» TASK DETAILS
The answer must consist only of the lines from the line with "Click the query" to the line with "Viewport: 1008px width, 1201px height.", both included, exactly as they stand below.

╭─ DATA RECORDS

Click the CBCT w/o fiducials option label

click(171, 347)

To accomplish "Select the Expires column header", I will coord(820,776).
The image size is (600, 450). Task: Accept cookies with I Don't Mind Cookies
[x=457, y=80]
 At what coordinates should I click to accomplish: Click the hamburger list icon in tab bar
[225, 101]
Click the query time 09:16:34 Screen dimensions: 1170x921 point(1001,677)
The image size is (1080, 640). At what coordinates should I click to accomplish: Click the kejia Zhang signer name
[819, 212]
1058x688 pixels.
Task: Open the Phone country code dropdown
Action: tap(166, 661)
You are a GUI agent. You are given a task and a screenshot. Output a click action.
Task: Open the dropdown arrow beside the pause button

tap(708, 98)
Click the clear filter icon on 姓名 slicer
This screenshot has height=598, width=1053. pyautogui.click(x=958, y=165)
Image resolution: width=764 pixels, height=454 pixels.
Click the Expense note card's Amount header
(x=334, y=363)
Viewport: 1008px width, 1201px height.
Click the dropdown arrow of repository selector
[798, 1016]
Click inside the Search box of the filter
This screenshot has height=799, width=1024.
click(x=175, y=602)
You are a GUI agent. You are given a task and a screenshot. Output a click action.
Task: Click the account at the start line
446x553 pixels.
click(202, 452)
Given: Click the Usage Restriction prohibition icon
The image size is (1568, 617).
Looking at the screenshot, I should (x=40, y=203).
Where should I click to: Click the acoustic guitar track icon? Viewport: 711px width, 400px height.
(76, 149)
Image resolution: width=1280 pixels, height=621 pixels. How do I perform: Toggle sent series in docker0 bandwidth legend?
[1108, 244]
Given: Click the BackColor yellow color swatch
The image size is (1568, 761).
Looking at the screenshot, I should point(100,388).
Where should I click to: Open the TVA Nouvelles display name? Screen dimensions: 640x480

╰─

» SOLUTION TO THIS EXERCISE
Click the query time 09:16:34 Screen dimensions: 1170x921 point(1001,677)
The image size is (1080, 640). At what coordinates should I click to accomplish: Click the kejia Zhang signer name
[819, 212]
1058x688 pixels.
Task: Open the Phone country code dropdown
Action: tap(166, 661)
You are a GUI agent. You are given a task and a screenshot. Output a click action.
Task: Open the dropdown arrow beside the pause button

tap(708, 98)
Click the clear filter icon on 姓名 slicer
This screenshot has height=598, width=1053. pyautogui.click(x=958, y=165)
Image resolution: width=764 pixels, height=454 pixels.
Click the Expense note card's Amount header
(x=334, y=363)
Viewport: 1008px width, 1201px height.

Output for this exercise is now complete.